Monitoring and Logging

Duration: 45 minutes (20 minutes theory + 25 minutes lab)

Introduction

Observability is critical for production Kubernetes clusters. You need to monitor metrics, collect logs, and trace requests across services.

Three Pillars of Observability:

  1. Metrics - Numeric measurements over time (CPU, memory, request rate)
  2. Logs - Discrete events (errors, warnings, debug info)
  3. Traces - Request flow through distributed systems

Monitoring Stack

Popular Stack:

  • Prometheus - Metrics collection and storage
  • Grafana - Visualization and dashboards
  • Loki - Log aggregation
  • Jaeger/Tempo - Distributed tracing

Prometheus

Time-series database and monitoring system:

Architecture:

flowchart LR
    Targets["Targets<br/>(exporters)"]

    Prometheus["Prometheus<br/>(metrics)"]

    Grafana["Grafana<br/>(dashboards)"]

    Prometheus -->|scrape| Targets
    Grafana -->|query| Prometheus

Key Concepts:

  • Scraping - Prometheus pulls metrics from endpoints
  • Targets - Services exposing /metrics endpoint
  • ServiceMonitor - CRD defining what to scrape
  • AlertManager - Handles alert routing

Installing Prometheus Stack

# Add Prometheus Community Helm repo
helm repo add prometheus-community https://prometheus-community.github.io/helm-charts
helm repo update

# Install kube-prometheus-stack
helm install monitoring prometheus-community/kube-prometheus-stack \
  --namespace monitoring \
  --create-namespace

This installs:

  • Prometheus Operator
  • Prometheus server
  • Grafana
  • AlertManager
  • Node Exporter
  • Kube State Metrics

Prometheus Metrics

Four metric types:

  1. Counter - Only increases (requests_total)
  2. Gauge - Can increase or decrease (memory_usage)
  3. Histogram - Samples observations (request_duration)
  4. Summary - Similar to histogram, calculates quantiles

Exposing Metrics

Simple Go metrics endpoint:

import "github.com/prometheus/client_golang/prometheus/promhttp"
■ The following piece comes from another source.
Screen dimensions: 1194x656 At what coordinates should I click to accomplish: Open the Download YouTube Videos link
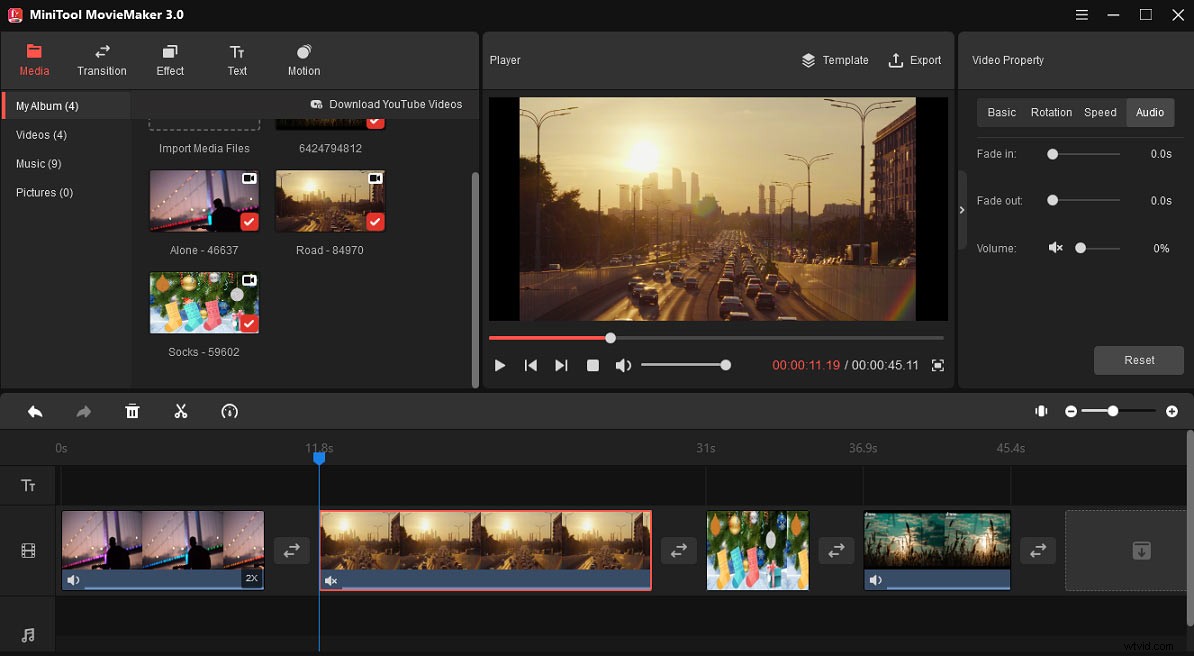coord(386,104)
http.Handle("/metrics", promhttp.Handler())

Example metrics output:

# HELP http_requests_total Total HTTP requests
# TYPE http_requests_total counter
http_requests_total{method="GET",status="200"} 1234
http_requests_total{method="POST",status="201"} 567

# HELP memory_usage_bytes Current memory usage
# TYPE memory_usage_bytes gauge
memory_usage_bytes 1048576000

ServiceMonitor

Tells Prometheus what to scrape:

apiVersion: monitoring.coreos.com/v1
kind: ServiceMonitor
metadata:
  name: myapp-metrics
  labels:
    release: monitoring
spec:
  selector:
    matchLabels:
      app: myapp
  endpoints:
  - port: metrics
    interval: 30s
    path: /metrics

Corresponding Service:

apiVersion: v1
kind: Service
metadata:
  name: myapp
  labels:
    app: myapp
spec:
  selector:
    app: myapp
  ports:
  - name: http
    port: 80
  - name: metrics
    port: 9090

PromQL Basics

Prometheus Query Language:

# Current value
http_requests_total

# Filter by labels
http_requests_total{method="GET"}

# Rate over time
rate(http_requests_total[5m])

# Aggregation
sum(rate(http_requests_total[5m])) by (method)

# Percentiles
histogram_quantile(0.95, rate(http_request_duration_seconds_bucket[5m]))

Alerting

PrometheusRule

Define alert conditions:

apiVersion: monitoring.coreos.com/v1
kind: PrometheusRule
metadata:
  name: myapp-alerts
  namespace: monitoring
spec:
  groups:
  - name: myapp
    interval: 30s
    rules:
    - alert: HighErrorRate
      expr: |
        sum(rate(http_requests_total{status=~"5.."}[5m]))
        / sum(rate(http_requests_total[5m]))
        > 0.05
      for: 5m
      labels:
        severity: warning
      annotations:
        summary: "High error rate detected"
        description: "Error rate is {{ $value | humanizePercentage }}"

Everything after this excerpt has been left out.